Si no fuera porque estoy vacunado contra la decepción aguda, la noche de las pasadas elecciones autonómicas andaluzas me hubiera dado un soponcio. No sólo el PSOE de mis amores y desamores se pegaba un sonado batacazo, sino que además, para mayor inri, la ultraderecha se colaba de rondón en las instituciones democráticas españolas. Pero como a estas alturas de mi vida pocas situaciones pueden alterarme el ritmo cardiaco, ese día a pesar de los pesares me fui a la cama y dormí como un bendito, como decía mi tía abuela Esperanza.
El electorado andaluz ha dicho lo que quería decir. Lo que toca ahora es interpretar el mensaje correctamente, en vez de liarse mantas a la cabeza y buscar culpables para descargar las iras sobre sus cabezas, o proclamarse campeón, cuando el árbitro ha contado hasta diez y uno no ha sido capaz de ponerse en pie porque le temblaba hasta el alma, por sublime que ésta sea. Ya sé que para los implicados directamente es difícil aceptar la derrota y actuar con coherencia, pero yo no soy uno de ellos. Simplemente me tengo por un progresista que prefiere que gobierne la socialdemocracia moderada a que lo hagan los conservadores con ayuda de la ultradereha. Por eso voy a dar ciertas opiniones sobre algunas de las causas de la derrota. Lo siento, pero es que no lo puedo remediar.
La primera, que la permanencia en el poder corroe. Negarlo sería negar la naturaleza humana. Por muy eficientes que sean los gobernantes, el tiempo termina sacando a relucir debilidades e incapacidades; y por muy decentes que se propongan serlo, la hiedra de la corrupción acaba por hincar raíces en sus voluntades. El PSOE andaluz no se ha librado de esta amenaza y al electorado de izquierdas no le vale aquello de corruptos hay en todas partes.
La segunda, que en estos tiempos de globalidad las políticas autonómicas no caminan solas sino de la mano de las de ámbito estatal. El electorado español -y el andaluz no iba a ser una excepción-, es muy conservador a la hora de juzgar los asuntos que conciernen a la unidad de España. El tratamiento que el gobierno socialista está dando al problema del independentismo catalán no está siendo entendido por un gran sector de la opinión pública, en parte porque no lo están explicando bien quienes tenían que hacerlo, pero además porque la oposición conservadora utiliza un asunto de Estado tan delicado como arma arrojadiza electoral. Además, los independentistas con sus bravatas y cerrazón ayudan poco.
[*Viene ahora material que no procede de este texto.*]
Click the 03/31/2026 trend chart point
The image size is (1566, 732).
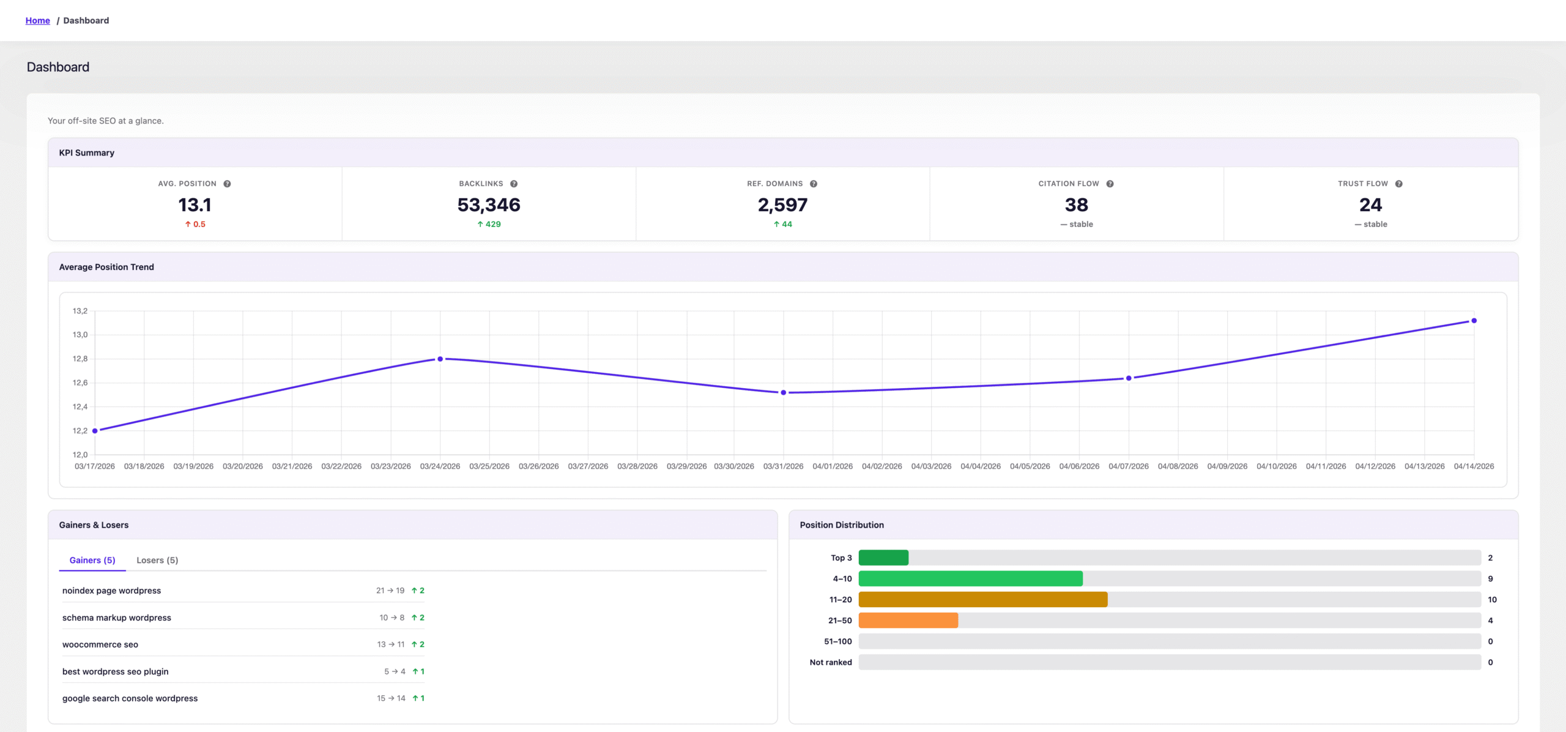783,392
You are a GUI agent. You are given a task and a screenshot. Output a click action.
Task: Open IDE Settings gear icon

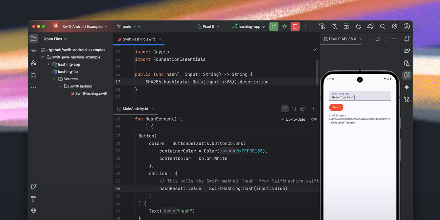tap(394, 26)
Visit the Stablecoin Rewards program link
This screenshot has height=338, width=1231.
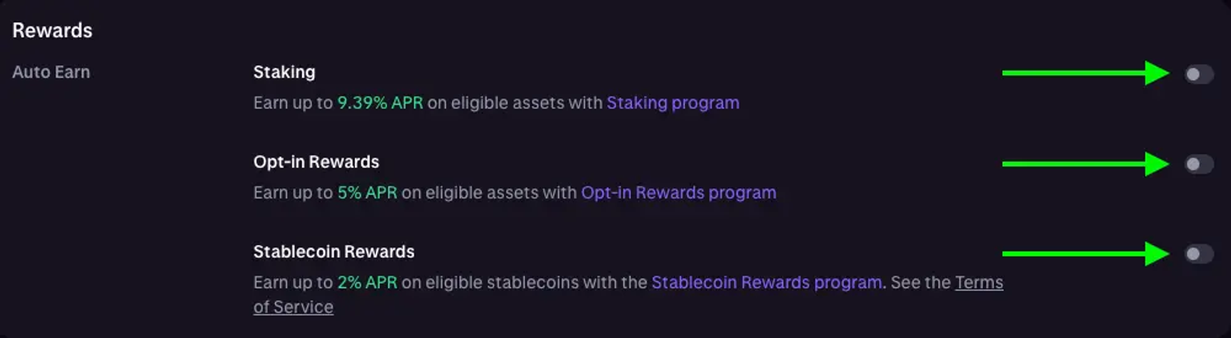pos(766,282)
La tercera, y no menos importante, que el panorama de las posibles alianzas poselectorales –el PSOE de Susana Díez y la izquierda radical de Teresa Rodríguez- le inquieta a muchos. La mayoría de los votantes del partido socialista no es radical. Sin embargo el anticapitalismo del Podemos andaluz sí lo es. Casan mal a simple vista. Su amalgama produce preocupación, si no temor.
Dicen los politólogos que en las elecciones andaluzas los votantes del PSOE se han quedado en casa. No han ido a votar a partidos de derechas, simplemente han dicho que así no. Siguen estando ahí, pero su izquierdismo moderado no ha encontrado en esta ocasión encaje, porque no están dispuestos a tragar ruedas de molino. Por eso el PSOE andaluz, en vez de lanzar las campanas al vuelo de la algarabía callejera o de maquinar componendas parlamentarias contra natura, debería volver a los cuarteles de invierno, analizar con sosiego la situación, modificar lo modificable y cambiar a los cambiables. Sin prisas pero sin pausas. No todo ni mucho menos está perdido, por muchos nubarrones que ahora se vean en el horizonte.
Ahora bien, como decía un amigo mío muy castizo él y bastante gráfico en las descripciones, si el partido socialista se anda con el bolo colgando se lo comerán las hormigas; y lo que en esta ocasión no ha logrado alterar mi ánimo, quizá en las generales llegue a producirme urticaria. Es cierto que guardo una buena pomada en casa, pero no quisiera tener que usarla no vaya a ser que haya caducado.